On Apple's Software Strategy: Part I

An Apple update today to its "Pro Applications" sends my thoughts to the company's overall software strategy. I do not use the word 'strategy' in the vacuous sense here of "let's make, you know, the apps that people buy and then make bank on it!" I really mean the company's decisions about how Apple will use software (its own software, others' software) to achieve Apple's objectives. Apple's objective may have evolved a bit beyond merely selling boxes, but a look at Apple's revenues show that Macs and iPods dwarf payments Apple is getting from service agreements, software as a service, and even software licenses and upgrades. I submit that Apple's objective is to make money on selling computer hardware.

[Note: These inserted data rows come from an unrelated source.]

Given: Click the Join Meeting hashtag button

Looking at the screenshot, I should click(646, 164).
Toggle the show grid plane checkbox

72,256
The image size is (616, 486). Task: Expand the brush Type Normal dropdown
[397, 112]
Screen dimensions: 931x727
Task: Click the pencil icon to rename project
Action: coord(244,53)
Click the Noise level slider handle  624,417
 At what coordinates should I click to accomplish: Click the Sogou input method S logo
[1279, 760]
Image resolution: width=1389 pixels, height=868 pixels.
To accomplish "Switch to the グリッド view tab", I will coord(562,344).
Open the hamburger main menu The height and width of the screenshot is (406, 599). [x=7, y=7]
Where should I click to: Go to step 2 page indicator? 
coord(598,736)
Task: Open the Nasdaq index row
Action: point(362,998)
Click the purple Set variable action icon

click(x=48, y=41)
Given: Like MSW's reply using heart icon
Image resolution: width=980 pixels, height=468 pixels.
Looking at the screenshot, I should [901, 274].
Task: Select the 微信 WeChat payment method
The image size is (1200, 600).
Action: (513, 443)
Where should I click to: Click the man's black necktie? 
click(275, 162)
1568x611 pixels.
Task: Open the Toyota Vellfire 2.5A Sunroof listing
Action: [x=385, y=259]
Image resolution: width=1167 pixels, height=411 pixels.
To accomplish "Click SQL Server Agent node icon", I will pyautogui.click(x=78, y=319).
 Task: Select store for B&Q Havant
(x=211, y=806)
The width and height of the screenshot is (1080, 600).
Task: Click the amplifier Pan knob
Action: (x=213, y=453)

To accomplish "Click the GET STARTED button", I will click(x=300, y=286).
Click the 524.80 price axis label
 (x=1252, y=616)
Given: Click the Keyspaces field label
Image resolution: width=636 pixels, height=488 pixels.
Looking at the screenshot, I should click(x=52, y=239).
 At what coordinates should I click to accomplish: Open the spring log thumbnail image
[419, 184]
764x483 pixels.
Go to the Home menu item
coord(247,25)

That being said, what's the deal with the software upgrade? This is a hardware company, right? By comparison, Microsoft is a software company -- Steve Jobs pointed out that before Bill Gates, nobody knew you could build a software company -- and Microsoft has the largest group of developers for the MacOS X platform outside Apple ... and is hiring. With operators like Microsoft around, why does Apple need software, much less a software strategy?

Why, indeed.

When I first became interested in Apple, I heard that Apple was buying NeXT. This was an eye-opener. A few years before, while doing support work for a local Catholic college's computer networks, I realized I was spending most of my time putting out fires on MS-Windows desktops.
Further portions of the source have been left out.